Kiedyś żonie się bardzo podobało Mini ;) Ale Mini się już przejadło... I teraz 500tka się jej widzi... Ale 180 koni z 1.4, ok. Tyle tylko, że to już istny gokart. Obyś Jelcyn nie wykrakał :D
Aj tam, mała literówka ;) Poprawione.
Znając życie, to za jakiś czas pojawi się tu temat o jakimś samochodzie z tym 1,4 i zobaczymy ;)
W artykule napisano : "Pierwsze z nich to 695 Competizione - jak dotąd najmocniejsza, seryjna pięćsetka".
Pierwsza byla 500tka 696 tributo ferrari ;) .
ale pięćsetka ma tylko 160KM :) a to punto supersport ma 180KM - chipem pewnie do 200 sie da ;)
Ja przeczytałem :
Pierwsze z nich to 695 Competizione - jak dotąd najmocniejsza, seryjna pięćsetka. Moc uzyskana z turbodoładowanego, benzynowego silnika 1.4 wynosi 180 KM. Wewnątrz znajdziemy manetki do zmiany biegów.
Dlatego napisałem że to nie najmocniejsza dotąd 500tka bo jest 696 tributo ze 180 konikami ;) ... drogie :) .
Teraz jest to samo tylko w ciut innym opakowaniu.
a takiego kropka jakby se człek sprawił to byłaby dopiero zabawa
Masz takie auto że gadasz głupoty?? Mam AGP, salonowy rocznik 2009, przebieg 50500km, jeżdżę nim głównie po mieście i po torze (mam zmienione zawieszenie, dodana szpera). Jedyne co na razie robiłem to łączniki stabilizatorów i łożyska Macphersonów. Silnik jest tak mocny że bez zakuwania można go pociągnąć do 260KM. Super auto!
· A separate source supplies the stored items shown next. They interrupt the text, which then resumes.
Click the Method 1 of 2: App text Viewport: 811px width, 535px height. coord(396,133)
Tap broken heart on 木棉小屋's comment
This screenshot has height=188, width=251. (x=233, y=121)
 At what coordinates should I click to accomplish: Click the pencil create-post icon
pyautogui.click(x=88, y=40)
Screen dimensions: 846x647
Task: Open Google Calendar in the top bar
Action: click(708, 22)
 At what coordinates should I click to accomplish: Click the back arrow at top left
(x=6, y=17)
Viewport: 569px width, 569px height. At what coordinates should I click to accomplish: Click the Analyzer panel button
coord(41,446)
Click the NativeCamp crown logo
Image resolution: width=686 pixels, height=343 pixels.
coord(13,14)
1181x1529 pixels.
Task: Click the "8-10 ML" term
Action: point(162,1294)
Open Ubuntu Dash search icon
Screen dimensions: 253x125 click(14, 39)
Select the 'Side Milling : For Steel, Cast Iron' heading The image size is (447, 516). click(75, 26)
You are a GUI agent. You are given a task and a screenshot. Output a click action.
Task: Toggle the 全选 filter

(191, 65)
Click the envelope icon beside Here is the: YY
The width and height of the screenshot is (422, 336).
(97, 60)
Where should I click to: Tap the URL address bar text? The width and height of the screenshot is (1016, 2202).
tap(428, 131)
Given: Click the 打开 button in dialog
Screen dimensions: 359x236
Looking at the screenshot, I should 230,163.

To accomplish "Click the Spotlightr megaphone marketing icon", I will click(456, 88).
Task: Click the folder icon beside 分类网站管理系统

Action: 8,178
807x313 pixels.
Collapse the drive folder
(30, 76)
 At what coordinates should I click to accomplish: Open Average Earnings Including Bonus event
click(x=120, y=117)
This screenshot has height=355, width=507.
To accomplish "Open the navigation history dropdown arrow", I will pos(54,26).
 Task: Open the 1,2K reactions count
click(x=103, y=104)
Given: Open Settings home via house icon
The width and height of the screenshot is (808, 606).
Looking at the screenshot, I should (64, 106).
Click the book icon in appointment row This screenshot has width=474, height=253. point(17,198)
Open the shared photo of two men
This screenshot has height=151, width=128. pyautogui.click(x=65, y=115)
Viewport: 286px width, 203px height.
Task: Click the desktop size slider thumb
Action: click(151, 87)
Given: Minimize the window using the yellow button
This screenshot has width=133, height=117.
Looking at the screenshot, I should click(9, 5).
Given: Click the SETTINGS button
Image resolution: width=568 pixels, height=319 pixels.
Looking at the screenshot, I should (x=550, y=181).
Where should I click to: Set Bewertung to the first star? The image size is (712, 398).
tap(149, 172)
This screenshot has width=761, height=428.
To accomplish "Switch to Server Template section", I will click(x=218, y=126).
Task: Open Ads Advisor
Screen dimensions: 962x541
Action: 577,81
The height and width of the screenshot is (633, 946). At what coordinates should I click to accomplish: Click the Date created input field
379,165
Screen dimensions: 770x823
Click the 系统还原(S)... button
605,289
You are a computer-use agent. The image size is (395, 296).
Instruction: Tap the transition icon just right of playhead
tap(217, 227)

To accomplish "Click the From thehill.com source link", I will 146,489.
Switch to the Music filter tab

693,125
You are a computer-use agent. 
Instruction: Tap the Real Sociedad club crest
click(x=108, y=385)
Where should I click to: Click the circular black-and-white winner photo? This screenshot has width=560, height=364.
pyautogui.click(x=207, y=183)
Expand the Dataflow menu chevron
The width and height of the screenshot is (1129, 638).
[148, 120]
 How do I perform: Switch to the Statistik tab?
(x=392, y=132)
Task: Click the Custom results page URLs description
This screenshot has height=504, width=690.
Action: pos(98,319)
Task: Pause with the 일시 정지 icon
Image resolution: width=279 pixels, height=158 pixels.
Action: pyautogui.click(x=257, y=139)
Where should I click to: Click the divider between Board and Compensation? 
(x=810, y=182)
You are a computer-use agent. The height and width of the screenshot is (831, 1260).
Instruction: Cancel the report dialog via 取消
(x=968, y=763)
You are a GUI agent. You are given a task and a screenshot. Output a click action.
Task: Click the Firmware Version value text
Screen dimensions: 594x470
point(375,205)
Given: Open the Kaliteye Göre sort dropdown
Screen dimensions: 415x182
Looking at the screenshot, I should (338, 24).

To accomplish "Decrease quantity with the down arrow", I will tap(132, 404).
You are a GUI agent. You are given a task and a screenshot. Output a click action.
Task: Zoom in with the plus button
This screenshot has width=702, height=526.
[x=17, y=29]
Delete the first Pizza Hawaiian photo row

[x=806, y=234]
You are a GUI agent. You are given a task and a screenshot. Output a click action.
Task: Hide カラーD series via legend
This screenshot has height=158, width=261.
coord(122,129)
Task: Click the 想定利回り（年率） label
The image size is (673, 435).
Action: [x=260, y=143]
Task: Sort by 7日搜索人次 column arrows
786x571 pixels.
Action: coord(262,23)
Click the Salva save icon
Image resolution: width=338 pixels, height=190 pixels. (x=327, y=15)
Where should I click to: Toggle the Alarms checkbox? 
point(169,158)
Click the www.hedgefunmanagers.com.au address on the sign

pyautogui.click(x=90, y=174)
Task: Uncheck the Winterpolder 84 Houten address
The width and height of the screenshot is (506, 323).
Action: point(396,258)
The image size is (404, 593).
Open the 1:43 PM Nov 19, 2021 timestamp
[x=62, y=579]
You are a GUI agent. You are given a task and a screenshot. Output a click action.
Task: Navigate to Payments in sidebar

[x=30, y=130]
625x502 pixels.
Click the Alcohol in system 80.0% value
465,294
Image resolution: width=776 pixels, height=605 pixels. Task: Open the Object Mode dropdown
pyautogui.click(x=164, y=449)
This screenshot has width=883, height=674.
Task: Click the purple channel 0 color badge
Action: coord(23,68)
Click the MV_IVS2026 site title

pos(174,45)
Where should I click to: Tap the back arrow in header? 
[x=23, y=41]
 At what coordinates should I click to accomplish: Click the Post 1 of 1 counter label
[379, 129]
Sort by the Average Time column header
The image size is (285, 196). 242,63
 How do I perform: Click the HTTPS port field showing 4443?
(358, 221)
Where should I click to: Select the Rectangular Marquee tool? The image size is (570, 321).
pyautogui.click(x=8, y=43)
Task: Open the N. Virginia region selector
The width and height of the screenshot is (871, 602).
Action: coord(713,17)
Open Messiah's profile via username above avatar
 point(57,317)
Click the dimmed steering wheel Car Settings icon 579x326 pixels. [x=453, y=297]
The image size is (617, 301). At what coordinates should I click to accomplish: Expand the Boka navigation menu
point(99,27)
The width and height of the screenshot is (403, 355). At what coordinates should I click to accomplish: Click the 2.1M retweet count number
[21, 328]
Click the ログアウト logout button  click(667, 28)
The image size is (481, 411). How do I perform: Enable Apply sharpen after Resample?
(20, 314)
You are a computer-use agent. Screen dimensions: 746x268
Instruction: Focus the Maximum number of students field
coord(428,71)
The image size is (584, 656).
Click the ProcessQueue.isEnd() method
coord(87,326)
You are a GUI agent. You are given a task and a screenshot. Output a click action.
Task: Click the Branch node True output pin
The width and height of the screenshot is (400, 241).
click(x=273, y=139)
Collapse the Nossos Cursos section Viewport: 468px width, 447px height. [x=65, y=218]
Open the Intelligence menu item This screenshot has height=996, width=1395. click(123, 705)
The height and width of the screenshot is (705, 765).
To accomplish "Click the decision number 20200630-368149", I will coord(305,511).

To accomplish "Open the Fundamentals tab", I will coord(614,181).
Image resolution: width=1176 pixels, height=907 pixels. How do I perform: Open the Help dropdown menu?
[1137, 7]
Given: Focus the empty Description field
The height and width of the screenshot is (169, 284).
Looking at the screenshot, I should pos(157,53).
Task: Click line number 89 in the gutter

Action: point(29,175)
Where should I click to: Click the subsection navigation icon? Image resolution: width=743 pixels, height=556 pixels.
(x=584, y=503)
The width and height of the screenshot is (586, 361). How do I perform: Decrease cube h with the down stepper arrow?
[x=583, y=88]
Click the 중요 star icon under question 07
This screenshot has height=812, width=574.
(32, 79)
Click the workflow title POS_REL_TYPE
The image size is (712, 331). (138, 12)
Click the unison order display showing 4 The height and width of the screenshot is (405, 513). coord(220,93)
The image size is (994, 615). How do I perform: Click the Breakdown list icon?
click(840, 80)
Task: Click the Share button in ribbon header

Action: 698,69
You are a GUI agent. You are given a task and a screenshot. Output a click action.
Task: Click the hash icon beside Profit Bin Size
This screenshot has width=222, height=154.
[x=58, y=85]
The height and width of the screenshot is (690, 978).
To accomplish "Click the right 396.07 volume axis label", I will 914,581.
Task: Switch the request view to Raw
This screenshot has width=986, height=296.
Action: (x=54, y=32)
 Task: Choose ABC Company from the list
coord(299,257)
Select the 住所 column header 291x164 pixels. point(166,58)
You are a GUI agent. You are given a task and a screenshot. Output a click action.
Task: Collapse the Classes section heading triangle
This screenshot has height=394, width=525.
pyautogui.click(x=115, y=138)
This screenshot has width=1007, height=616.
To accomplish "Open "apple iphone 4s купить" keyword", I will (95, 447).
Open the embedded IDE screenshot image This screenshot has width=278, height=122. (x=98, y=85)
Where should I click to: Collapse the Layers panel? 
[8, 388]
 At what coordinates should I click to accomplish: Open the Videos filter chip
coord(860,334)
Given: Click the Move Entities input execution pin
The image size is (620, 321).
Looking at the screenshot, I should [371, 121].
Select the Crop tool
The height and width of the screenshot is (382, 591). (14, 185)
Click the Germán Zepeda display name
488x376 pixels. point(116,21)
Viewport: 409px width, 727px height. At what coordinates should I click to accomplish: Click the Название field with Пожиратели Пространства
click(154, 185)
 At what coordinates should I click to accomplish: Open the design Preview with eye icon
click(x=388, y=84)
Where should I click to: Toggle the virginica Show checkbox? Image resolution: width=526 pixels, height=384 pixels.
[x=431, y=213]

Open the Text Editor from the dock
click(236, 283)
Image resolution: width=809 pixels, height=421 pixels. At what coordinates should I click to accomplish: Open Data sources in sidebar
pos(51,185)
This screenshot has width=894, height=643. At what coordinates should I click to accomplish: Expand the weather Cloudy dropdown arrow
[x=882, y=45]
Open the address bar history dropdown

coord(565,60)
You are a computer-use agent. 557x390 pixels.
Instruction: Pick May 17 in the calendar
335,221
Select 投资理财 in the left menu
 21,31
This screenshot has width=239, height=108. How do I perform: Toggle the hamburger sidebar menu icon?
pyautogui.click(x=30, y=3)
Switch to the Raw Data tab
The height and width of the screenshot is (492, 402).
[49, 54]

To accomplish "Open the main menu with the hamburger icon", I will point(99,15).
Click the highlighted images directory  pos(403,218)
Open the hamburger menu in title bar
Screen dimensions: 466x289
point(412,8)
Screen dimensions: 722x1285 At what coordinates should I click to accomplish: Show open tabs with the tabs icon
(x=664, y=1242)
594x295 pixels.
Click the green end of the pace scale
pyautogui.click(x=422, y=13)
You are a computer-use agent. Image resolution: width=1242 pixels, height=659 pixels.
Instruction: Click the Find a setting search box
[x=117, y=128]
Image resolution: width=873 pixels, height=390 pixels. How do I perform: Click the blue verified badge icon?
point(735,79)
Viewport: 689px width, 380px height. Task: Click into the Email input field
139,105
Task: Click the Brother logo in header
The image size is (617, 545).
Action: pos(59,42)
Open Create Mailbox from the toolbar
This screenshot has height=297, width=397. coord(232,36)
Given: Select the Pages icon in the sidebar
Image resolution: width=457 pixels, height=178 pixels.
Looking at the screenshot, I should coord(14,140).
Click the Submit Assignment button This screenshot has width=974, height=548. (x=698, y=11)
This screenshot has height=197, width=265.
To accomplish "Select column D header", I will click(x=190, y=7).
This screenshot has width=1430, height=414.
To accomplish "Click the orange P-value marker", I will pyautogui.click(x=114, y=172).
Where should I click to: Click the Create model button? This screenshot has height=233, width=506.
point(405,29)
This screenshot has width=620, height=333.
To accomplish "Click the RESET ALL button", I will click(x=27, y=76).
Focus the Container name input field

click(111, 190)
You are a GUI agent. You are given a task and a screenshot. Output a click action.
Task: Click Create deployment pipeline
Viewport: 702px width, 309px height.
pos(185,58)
Maniek, widać, że mnie mało znasz, jeśli wziąłeś ten post całkiem dosłownie i tak cie ożywił. Nie mam takiego auta i nie planuję mieć. Widzisz, większość producentów i tunerów uważa, że bezpieczny stosunek mocy do pojemności wynosi 100km/1L.
Dlatego można łatwo wywnioskować, że te silniki abarth należą do tych mocniej wysilonych, czyli faktycznie bardziej narażone na pewne awarie. Oczywiście bardzo się cieszę, że jesteś zadowolony z samochodu i nic poważnego nie dzieje się z Twoim punciakiem, jednak nie zaniedbuj przeglądów w fachowym warsztacie.
Pozdrawiam.
Ps.: parkujesz czasem na Miasteczku Akademickim? kilka razy jak przechodziłem, to widziałem ,,Grande'' z naklejką Abarth.